**** Excerto do texto
Vacinar um mesmo animal menos vezes reduz o risco de reações adversas. Alguns estudos demonstraram que não existe qualquer benefício em revacinar anualmente animais contra parvovirose, cinomose e adenovirose ao longo de um período de sete anos, isto quando comparados com animais que foram vacinados apenas quando filhotes e que continuavam imunes sete anos depois.
Recordo que nos cães a vacinação habitual é uma vacina anual múltipla (4 vacinas), contra a hepatite canina, parvovirose, esgana e leptospirose, numa injeção única. Um dos argumentos que os veterinários utilizam para justificar a eventual necessidade de uma vacinação anual também nos animais domésticos, tem a ver com a curta imunidade da vacina da leptospirose (entre 4 a 12 meses). No entanto, isto é claramente manipulação de mercado pelos grandes laboratórios com a cumplicidade das clínicas veterinárias, pois as restantes 3 vacinas asseguram imunidade durante vários anos (pelo menos 3 anos) e o animal não necessita de revacinação anual. O problema aqui é que, apesar de ser possível comprar a vacina para a leptospirose separadamente das restantes, o seu custo final no veterinário acaba por ser o mesmo de comprar o pack das 4 em conjunto. Portanto, para simplificar, se aplicar a vacina múltipla no seu cão num veterinário paga cerca de 24 euros, mas se quiser vaciná-lo anualmente apenas contra a leptospirose, para maior segurança, paga exatamente o mesmo! Ora isto mostra como o mercado das vacinas dos animais está manipulado, razão pela qual o consumidor acaba, habitualmente, por optar por comprar o que não precisa, contribuindo, inadvertidamente, para esta prática de supervacinação e todos os riscos que daí recorrem para a saúde do animal.
********
**** Dados fornecidos
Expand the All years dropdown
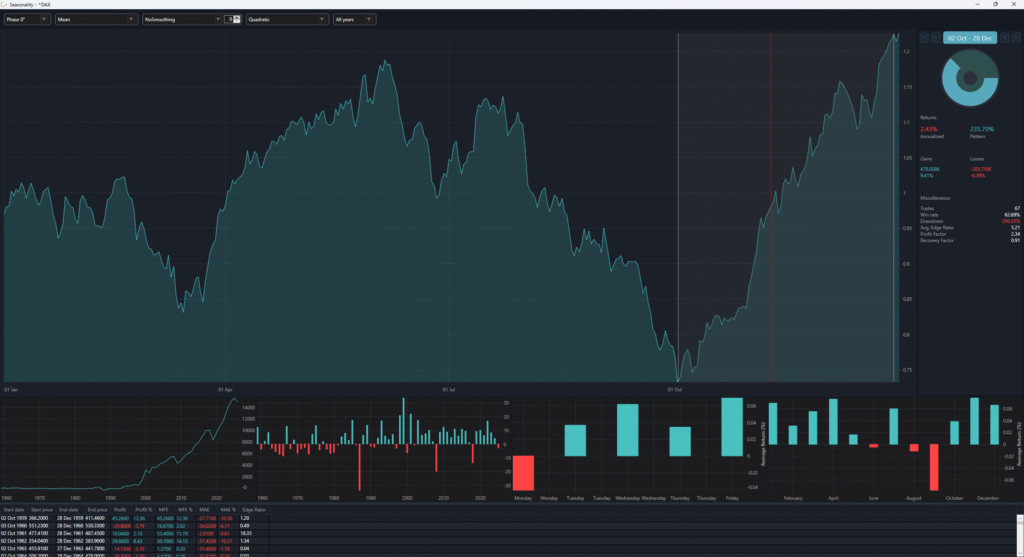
********
**Ações a realizar**
a) Troque "sete anos" por "dez anos" no excerto, escrevendo-o de novo começando em "Vacinar um mesmo" e indo até "sete anos depois.".
b) Indique todas as doenças contra as quais, segundo o excerto, se vacinam os animais.

**Resultados do exercício**
a)
Vacinar um mesmo animal menos vezes reduz o risco de reações adversas. Alguns estudos demonstraram que não existe qualquer benefício em revacinar anualmente animais contra parvovirose, cinomose e adenovirose ao longo de um período de dez anos, isto quando comparados com animais que foram vacinados apenas quando filhotes e que continuavam imunes dez anos depois.

b)
parvovirose
cinomose
adenovirose
hepatite canina
esgana
leptospirose